Review of Connected Reading: Teaching Adolescent Readers in a Digital World

Book Reviews Literacy & Technology Notes from the Classroom Oakland Writing Project

As I mentioned in my review of Upstanders by Smokey Daniels and Sara Ahmed, I read a lot of professional books, especially in the summer.  It’s late July as I’m writing this, and I’m on my eighth book of the summer, half of which have been professional books to grow my knowledge as a teacher (stay tuned for a review of Jennifer Serravallo’s The Reading Strategies Book).

Connected ReadingAfter writing the review of Upstanders, I asked Delia DeCourcy, one of Oakland Schools’ literacy consultants, if she had any books she thought I might like to read and review.  She sent over Connected Reading: Teaching Adolescent Readers in a Digital World by Kristen Hawley Turner and Troy Hicks, and I immediately knew this book would be right up my alley. Turner and Hicks begin the book with the “NCTE Policy Research Brief: Reading Instruction for All Students,” which acts as a framework and rationale for teaching students how to be connected readers and is referenced throughout the book.
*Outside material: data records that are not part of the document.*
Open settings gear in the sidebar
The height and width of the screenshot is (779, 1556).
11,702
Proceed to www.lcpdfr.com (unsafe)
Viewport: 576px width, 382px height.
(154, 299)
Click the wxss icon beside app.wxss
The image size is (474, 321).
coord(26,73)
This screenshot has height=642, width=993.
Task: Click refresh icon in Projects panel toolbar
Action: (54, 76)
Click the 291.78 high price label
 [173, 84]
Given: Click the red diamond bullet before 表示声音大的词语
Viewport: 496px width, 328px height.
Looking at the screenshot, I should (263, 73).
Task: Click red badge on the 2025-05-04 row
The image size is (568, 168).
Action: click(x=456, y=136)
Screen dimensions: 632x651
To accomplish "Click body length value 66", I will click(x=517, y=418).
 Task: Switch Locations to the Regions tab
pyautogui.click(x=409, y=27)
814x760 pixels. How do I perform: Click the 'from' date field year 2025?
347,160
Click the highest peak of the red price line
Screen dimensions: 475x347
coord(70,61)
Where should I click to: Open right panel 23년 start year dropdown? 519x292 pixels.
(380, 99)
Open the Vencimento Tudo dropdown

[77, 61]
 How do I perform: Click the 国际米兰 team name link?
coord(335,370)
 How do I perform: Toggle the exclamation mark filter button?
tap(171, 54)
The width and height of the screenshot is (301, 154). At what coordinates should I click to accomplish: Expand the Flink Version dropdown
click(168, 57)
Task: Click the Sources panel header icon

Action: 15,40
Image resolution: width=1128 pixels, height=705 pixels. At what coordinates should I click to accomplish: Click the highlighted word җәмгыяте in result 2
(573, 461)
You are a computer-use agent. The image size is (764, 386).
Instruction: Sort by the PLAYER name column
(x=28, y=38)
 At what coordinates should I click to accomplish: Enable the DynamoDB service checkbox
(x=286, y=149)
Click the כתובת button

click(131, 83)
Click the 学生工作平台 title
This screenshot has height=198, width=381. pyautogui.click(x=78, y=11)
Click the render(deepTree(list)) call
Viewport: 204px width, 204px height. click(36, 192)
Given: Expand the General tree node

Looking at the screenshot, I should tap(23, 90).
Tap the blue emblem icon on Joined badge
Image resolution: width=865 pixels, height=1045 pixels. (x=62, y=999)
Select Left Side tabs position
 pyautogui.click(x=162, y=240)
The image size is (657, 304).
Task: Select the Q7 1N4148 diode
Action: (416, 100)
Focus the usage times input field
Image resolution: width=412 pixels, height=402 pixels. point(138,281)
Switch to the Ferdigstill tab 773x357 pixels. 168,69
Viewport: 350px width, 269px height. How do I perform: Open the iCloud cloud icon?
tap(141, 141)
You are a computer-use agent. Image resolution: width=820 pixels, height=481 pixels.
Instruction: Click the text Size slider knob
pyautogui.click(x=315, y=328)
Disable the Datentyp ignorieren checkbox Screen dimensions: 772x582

Because teaching students to be skillful readers of digital texts is new to many teachers, Turner and Hicks carefully ease us into this world of connected reading by writing about their experiences, the experiences we as readers might have had, and how teachers might become more connected readers, for the purpose of knowing what their students will experience, as well as for simply growing their personal learning network (PLN).  The authors include requisite theory for their work, then dig into what many teachers want from a professional book: practical application that can be used in the classroom.  Turner and Hicks do not disappoint: Connected Reading is full of projects, ideas, and actual lesson plans that teachers can easily make their own and implement.  Topics range from digital citizenship to making decisions about how best to search for information to collaborating on texts being read in class.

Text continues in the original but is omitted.